Prilosec was scheduled to have lost its patent protection in 2001. Generics would have been available at lower cost, but manufacturer AstraZeneca (AZ) was able to extend the patent protection for approximately 15 months, partly by lawsuits that some thought were frivolous, and partly by testing that product for use in children—which is permitted by US laws. For each day that the patent protection was extended, AZ gained approximately $10 million in revenue. Had generics become available, it is projected that they would have sold for about $1/tablet.
Patent protection did recently expire, but the product has not yet been approved for non-prescription sale.
Knowing that the patent was scheduled to expire in 2001, AZ began a program in 1995 to either extend the protection, or to develop a successor product. Efforts were successful. A new drug named Nexium, received FDA approval in February of 2001. Nexium could be marketed while patent protection for Prilosec was still in effect. During 2001, it has been reported that AZ spent $478 million in promotion of Nexium. (Perhaps you’ve noticed the numerous TV ads for “The Purple Pill”). Prilosec was also heavily advertised during it’s product life. Nexium is also priced, on prescription, at approximately $4/tablet to the consumer.
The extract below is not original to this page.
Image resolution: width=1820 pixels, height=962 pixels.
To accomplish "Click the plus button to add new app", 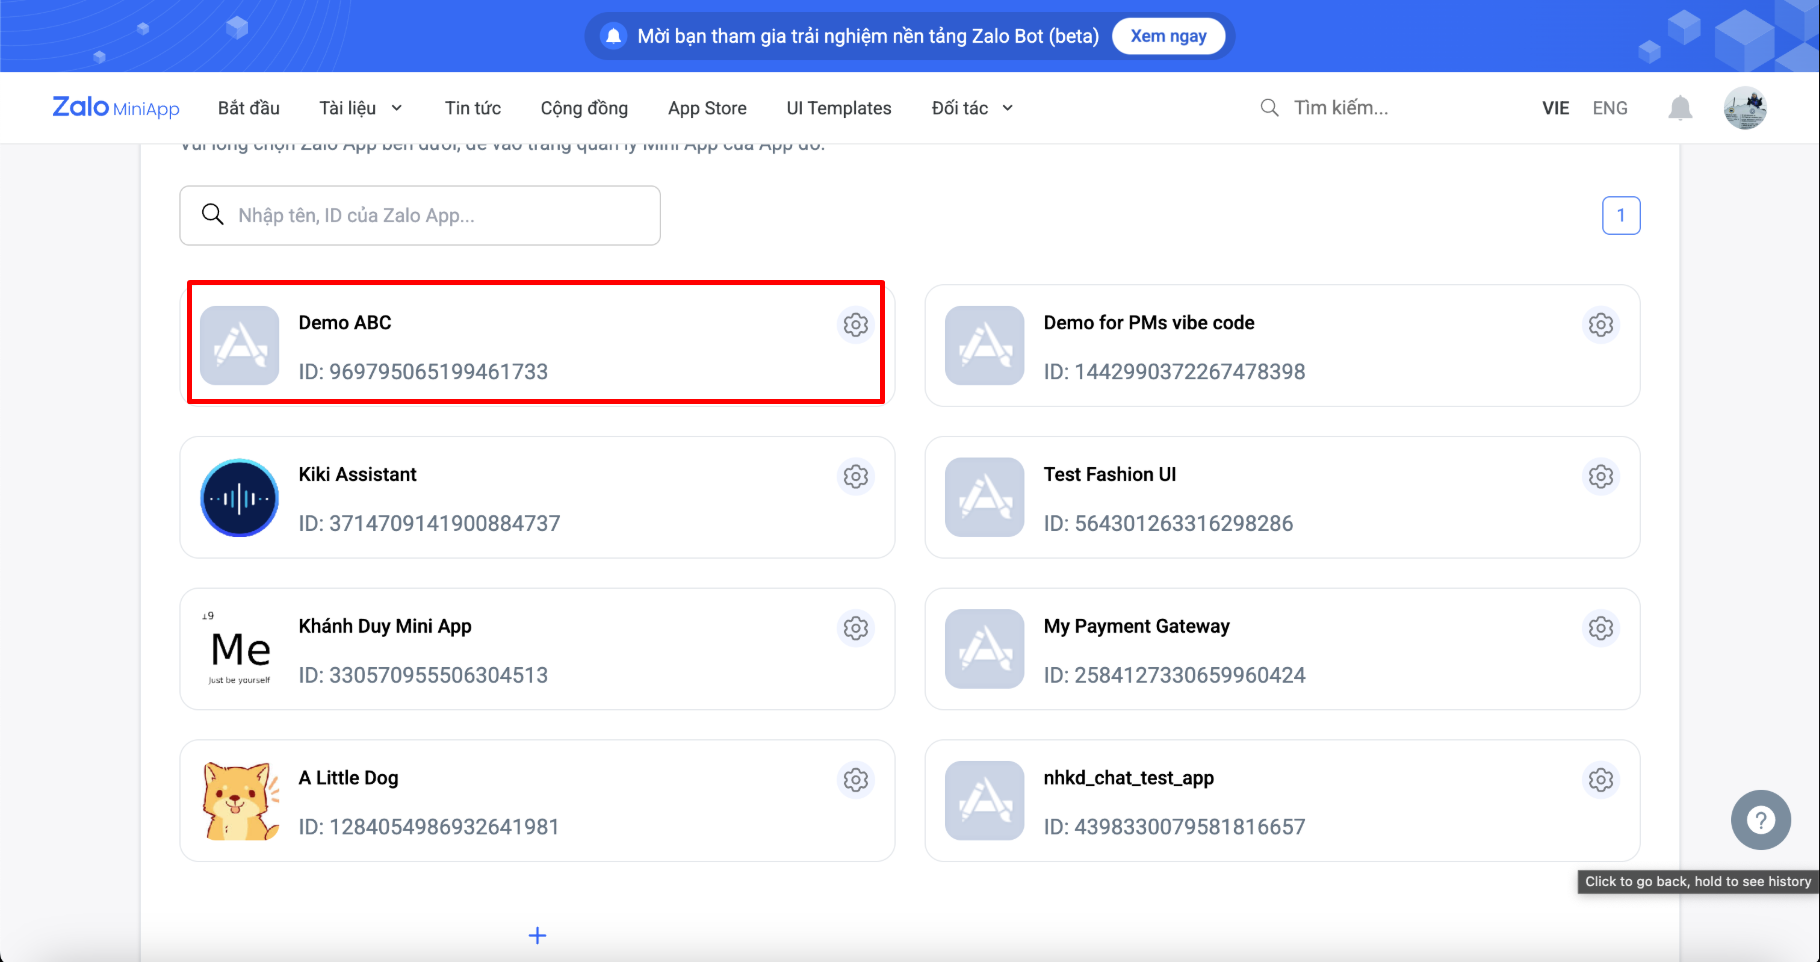I will [537, 935].
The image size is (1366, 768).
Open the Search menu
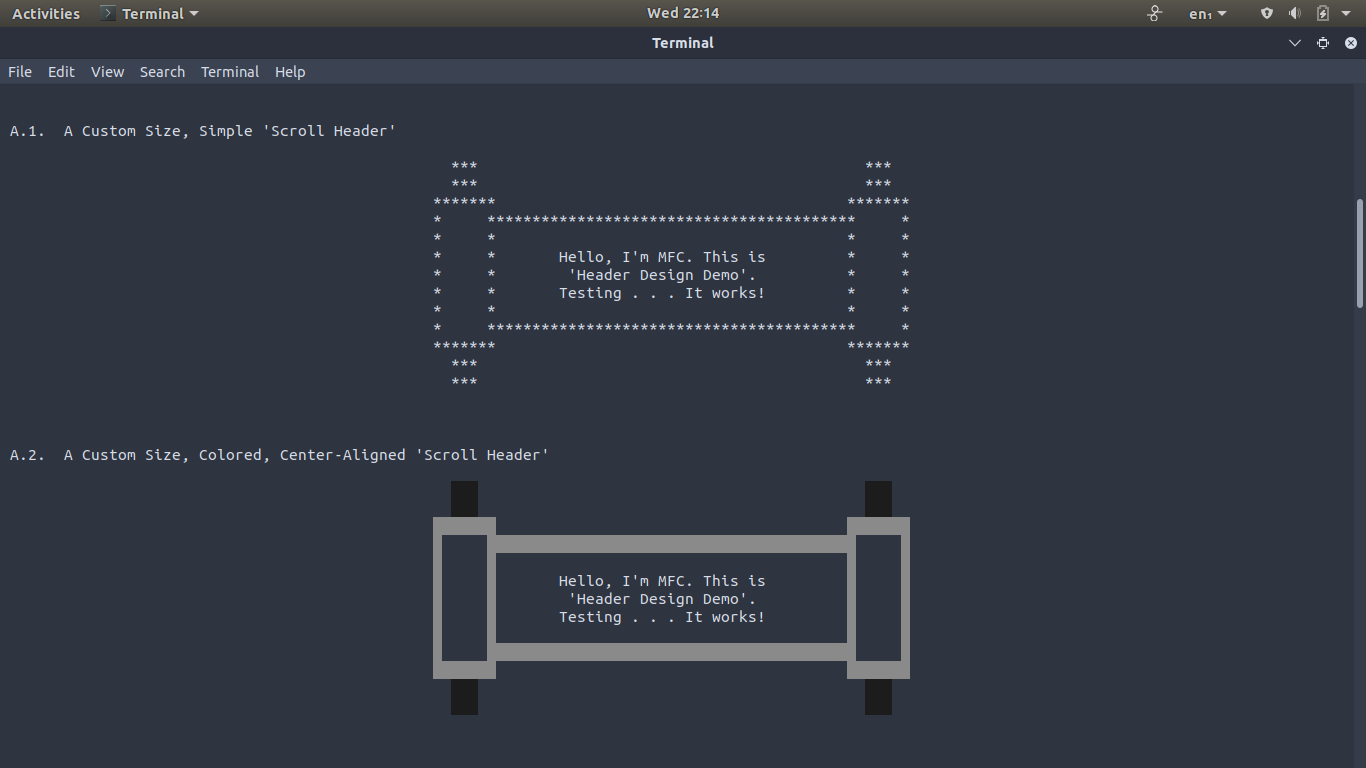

Prilosec more or less replaced two earlier drugs for the same purpose, Pepcid, (Merck) and Tagamet (GlaxoSmithKline), both of which had been very successful drugs during their product life. These drugs were both changed to over-the-counter status several years ago, and are now available at much lower prices than either Prilosec or Nexium. Both Pepcid and Tagament continue to be widely used.
Congress is considering bills to assist seniors with high drug costs. Most of the bills set up an insurance program under which seniors would pay less than full price for their prescriptions, but would pay premiums toward the insurance. It is questionable how much either bill would help the basic problem.
Under this type of program, drug prices might actually increase. No disrespect, but it is possible that the purpose of both bills was more to gain political advantage for the November election than to solve the high cost of drugs to senior citizens.
Perhaps Congress could focus their attention on other ways to solve these problems, something better than insurance programs, which are of questionable benefit. For example, review the advertising budgets, and place some limit on them. Should large advertising budgets be permitted to enter into pricing of the product? We often hear the claim that drug prices must permit the companies to recover the costs of developing the products. Are drug prices ever reviewed to determine whether the prices, on that basis, are excessive? If the development costs are “paid off” after a certain period, like the first five years, should prices then be reduced?
I think we should all recognize that the emphasis should be on solving this problem, rather than on gaining some questionable political advantage.